» Problem to work on
When you reach the line in the data below that contains "Instruction: Open the 戦績表示 records tab", please start repeating lines exactly, and stop after the line that contains "The width and height of the screenshot is (695, 411).", repeating nothing else.

» Exercise materials

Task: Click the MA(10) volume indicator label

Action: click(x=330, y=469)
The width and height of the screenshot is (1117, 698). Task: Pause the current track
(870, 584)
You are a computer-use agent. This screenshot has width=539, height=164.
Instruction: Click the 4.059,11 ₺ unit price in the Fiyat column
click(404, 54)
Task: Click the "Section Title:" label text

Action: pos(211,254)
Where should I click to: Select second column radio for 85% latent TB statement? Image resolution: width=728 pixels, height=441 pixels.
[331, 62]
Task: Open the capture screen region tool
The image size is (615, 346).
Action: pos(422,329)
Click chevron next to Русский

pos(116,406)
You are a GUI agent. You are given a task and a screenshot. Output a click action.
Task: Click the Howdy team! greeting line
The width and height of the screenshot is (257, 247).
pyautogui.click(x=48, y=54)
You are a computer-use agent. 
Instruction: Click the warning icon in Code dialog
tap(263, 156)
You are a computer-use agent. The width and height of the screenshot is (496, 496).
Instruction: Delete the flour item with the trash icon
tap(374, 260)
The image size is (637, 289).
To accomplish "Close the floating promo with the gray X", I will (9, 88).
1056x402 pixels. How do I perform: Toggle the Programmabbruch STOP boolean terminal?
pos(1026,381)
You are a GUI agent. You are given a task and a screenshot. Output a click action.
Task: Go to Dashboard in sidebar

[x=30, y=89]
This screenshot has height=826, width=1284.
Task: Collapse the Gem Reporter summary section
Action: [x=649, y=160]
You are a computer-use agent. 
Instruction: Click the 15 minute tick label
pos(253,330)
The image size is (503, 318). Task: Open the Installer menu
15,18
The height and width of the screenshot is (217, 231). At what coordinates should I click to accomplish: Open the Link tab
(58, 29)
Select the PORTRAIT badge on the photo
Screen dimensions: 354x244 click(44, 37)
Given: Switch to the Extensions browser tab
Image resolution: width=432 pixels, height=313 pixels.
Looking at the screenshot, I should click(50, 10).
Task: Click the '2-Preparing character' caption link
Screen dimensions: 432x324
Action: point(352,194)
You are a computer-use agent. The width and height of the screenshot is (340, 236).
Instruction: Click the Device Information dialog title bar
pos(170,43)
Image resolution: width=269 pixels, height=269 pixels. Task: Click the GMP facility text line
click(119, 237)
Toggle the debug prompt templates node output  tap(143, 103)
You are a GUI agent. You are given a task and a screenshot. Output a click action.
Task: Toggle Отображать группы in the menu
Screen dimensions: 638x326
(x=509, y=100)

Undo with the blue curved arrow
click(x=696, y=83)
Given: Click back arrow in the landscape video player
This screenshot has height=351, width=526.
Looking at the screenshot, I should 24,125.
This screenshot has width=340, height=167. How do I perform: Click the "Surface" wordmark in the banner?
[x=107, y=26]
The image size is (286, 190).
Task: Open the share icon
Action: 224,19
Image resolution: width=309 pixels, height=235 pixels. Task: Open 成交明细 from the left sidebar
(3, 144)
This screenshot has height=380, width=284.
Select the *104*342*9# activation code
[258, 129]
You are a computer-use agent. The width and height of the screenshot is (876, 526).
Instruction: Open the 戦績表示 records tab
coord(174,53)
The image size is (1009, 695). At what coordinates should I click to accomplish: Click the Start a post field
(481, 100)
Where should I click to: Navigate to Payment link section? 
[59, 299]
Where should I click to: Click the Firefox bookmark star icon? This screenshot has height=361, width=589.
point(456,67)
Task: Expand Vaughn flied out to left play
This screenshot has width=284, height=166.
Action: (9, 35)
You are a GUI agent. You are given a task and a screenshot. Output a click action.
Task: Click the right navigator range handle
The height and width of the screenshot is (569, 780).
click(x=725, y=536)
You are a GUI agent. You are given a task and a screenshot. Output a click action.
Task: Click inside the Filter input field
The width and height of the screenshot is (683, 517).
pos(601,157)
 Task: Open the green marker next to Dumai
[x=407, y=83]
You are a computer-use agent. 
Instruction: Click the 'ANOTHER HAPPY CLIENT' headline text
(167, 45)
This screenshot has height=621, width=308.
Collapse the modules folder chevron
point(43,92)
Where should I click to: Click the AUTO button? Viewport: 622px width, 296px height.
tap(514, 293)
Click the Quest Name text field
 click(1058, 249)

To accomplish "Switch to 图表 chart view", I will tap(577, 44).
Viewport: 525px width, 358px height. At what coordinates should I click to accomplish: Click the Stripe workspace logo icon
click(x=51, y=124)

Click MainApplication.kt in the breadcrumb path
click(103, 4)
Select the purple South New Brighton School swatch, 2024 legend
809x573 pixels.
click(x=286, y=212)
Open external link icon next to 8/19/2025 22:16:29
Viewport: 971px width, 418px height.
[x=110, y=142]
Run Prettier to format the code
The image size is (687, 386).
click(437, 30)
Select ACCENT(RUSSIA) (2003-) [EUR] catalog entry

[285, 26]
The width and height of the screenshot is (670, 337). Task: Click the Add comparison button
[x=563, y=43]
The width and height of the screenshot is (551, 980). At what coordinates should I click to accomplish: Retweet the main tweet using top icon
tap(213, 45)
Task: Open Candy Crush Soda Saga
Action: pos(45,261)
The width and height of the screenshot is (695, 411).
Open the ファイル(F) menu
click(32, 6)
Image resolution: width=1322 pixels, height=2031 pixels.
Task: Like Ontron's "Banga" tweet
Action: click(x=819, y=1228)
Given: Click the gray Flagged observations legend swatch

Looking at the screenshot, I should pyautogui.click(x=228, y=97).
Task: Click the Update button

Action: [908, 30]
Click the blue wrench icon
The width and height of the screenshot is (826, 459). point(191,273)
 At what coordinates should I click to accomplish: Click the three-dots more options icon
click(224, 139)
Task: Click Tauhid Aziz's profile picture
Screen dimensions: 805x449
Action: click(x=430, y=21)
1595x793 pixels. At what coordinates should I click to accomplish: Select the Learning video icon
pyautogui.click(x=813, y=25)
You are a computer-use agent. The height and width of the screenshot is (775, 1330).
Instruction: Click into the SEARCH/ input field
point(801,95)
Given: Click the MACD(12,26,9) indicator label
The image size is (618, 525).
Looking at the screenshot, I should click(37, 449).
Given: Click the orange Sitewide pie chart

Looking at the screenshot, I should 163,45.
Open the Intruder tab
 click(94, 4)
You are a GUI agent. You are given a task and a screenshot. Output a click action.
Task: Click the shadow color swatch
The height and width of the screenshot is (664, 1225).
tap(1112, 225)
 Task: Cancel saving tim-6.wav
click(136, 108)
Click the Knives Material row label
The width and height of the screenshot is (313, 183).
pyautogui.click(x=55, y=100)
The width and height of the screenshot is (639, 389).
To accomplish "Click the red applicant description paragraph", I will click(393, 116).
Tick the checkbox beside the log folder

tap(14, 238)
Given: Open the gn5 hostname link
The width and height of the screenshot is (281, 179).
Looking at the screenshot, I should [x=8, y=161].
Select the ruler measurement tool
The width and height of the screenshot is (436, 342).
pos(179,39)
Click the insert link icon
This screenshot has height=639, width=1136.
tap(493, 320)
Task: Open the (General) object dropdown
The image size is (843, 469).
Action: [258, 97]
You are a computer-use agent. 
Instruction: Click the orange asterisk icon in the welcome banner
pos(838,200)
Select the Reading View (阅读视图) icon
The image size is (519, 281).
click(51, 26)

» Your response
Instruction: Open the 戦績表示 records tab
coord(174,53)
The image size is (1009, 695). At what coordinates should I click to accomplish: Click the Start a post field
(481, 100)
Where should I click to: Navigate to Payment link section? 
[59, 299]
Where should I click to: Click the Firefox bookmark star icon? This screenshot has height=361, width=589.
point(456,67)
Task: Expand Vaughn flied out to left play
This screenshot has width=284, height=166.
Action: (9, 35)
You are a GUI agent. You are given a task and a screenshot. Output a click action.
Task: Click the right navigator range handle
The height and width of the screenshot is (569, 780).
click(x=725, y=536)
You are a GUI agent. You are given a task and a screenshot. Output a click action.
Task: Click inside the Filter input field
The width and height of the screenshot is (683, 517).
pos(601,157)
 Task: Open the green marker next to Dumai
[x=407, y=83]
You are a computer-use agent. 
Instruction: Click the 'ANOTHER HAPPY CLIENT' headline text
(167, 45)
This screenshot has height=621, width=308.
Collapse the modules folder chevron
point(43,92)
Where should I click to: Click the AUTO button? Viewport: 622px width, 296px height.
tap(514, 293)
Click the Quest Name text field
 click(1058, 249)

To accomplish "Switch to 图表 chart view", I will tap(577, 44).
Viewport: 525px width, 358px height. At what coordinates should I click to accomplish: Click the Stripe workspace logo icon
click(x=51, y=124)

Click MainApplication.kt in the breadcrumb path
click(103, 4)
Select the purple South New Brighton School swatch, 2024 legend
809x573 pixels.
click(x=286, y=212)
Open external link icon next to 8/19/2025 22:16:29
Viewport: 971px width, 418px height.
[x=110, y=142]
Run Prettier to format the code
The image size is (687, 386).
click(437, 30)
Select ACCENT(RUSSIA) (2003-) [EUR] catalog entry

[285, 26]
The width and height of the screenshot is (670, 337). Task: Click the Add comparison button
[x=563, y=43]
The width and height of the screenshot is (551, 980). At what coordinates should I click to accomplish: Retweet the main tweet using top icon
tap(213, 45)
Task: Open Candy Crush Soda Saga
Action: pos(45,261)
The width and height of the screenshot is (695, 411).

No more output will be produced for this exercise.